About 2% to 10% of adults infected by Hepatitis B progress to become chronic carriers with Hepatitis B surface antigen (HBsAg) persisting in their serum for longer than six months. These patients have a long-term risk of developing some of the more significant complications from this disease including Cirrhosis and Liver Cancer. Children have a much higher risk of becoming carriers and in those infected at birth this level rises to a staggering 90%. Most carriers are, as excepted, asymptomatic though some do present with non-specific lethargy and malaise.
It has been estimated that Hepatitis B is about 100 time more infective than the human immunodeficiency virus (HIV). The majority of cases will resolve over a few months though a number of those infected may develop into long term carriers who are capable of transmitting the disease to others.
Numerous attempts have been made to treat this viral disease with agents such as Interferon and Aednine arabinoside. Trials are still on-going and a number of other agents are being tested but in the majority of the world, where this disease is most prevalent, these agents are unavailable. Generally supportive therapy is used as the sole line of therapy.

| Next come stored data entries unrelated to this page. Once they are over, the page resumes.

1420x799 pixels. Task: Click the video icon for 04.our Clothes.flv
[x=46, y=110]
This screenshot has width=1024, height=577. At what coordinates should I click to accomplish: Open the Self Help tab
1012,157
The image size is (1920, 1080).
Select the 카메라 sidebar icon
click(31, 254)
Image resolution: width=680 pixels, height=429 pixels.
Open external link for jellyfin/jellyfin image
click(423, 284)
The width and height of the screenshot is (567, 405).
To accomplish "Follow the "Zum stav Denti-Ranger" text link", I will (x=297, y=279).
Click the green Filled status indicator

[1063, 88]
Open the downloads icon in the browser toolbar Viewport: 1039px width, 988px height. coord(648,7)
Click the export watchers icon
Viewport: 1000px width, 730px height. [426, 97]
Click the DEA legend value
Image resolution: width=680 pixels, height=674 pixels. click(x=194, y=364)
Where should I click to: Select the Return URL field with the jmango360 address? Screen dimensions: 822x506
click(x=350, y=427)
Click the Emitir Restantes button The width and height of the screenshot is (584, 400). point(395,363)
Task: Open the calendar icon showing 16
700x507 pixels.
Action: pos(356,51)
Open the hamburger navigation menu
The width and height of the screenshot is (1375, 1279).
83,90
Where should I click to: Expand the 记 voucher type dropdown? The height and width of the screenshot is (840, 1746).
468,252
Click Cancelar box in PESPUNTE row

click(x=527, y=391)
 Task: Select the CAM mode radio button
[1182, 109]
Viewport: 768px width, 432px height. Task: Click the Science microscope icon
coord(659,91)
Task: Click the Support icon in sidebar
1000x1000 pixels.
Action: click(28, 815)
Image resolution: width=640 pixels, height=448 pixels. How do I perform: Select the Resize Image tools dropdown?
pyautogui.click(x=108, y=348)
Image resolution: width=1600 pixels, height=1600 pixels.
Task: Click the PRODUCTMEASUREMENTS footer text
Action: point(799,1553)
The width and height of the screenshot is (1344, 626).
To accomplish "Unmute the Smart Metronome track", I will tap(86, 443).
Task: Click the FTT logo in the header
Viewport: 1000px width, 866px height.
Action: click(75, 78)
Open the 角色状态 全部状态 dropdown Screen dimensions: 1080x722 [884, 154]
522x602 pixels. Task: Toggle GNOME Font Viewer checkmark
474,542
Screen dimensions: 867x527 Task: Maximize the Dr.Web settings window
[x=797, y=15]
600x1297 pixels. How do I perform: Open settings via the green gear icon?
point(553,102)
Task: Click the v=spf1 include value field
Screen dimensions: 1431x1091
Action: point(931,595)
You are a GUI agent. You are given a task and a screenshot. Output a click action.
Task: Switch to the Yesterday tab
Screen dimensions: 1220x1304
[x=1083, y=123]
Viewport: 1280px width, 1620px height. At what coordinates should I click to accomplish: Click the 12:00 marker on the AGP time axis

The World Health Organisation has set a target of 2010 for the eradication of the disease throughout the world. Whether or not this is achievable depends greatly on the motivation of individual countries to instigate a control programme with active vaccination. Until the disease has been eradicated tough, travellers should take care not to come in contact with bodily fluids as described above during their travels see Sexually Transmitted Diseases. Vaccination can be considered as second-line defence.
In South Africa 2 choices of vaccine are available, both options require an initial vaccine with two booster doses administered over a six month period. It is estimated that between 80% to 90% of adults seroconvert and are provided with long term protection.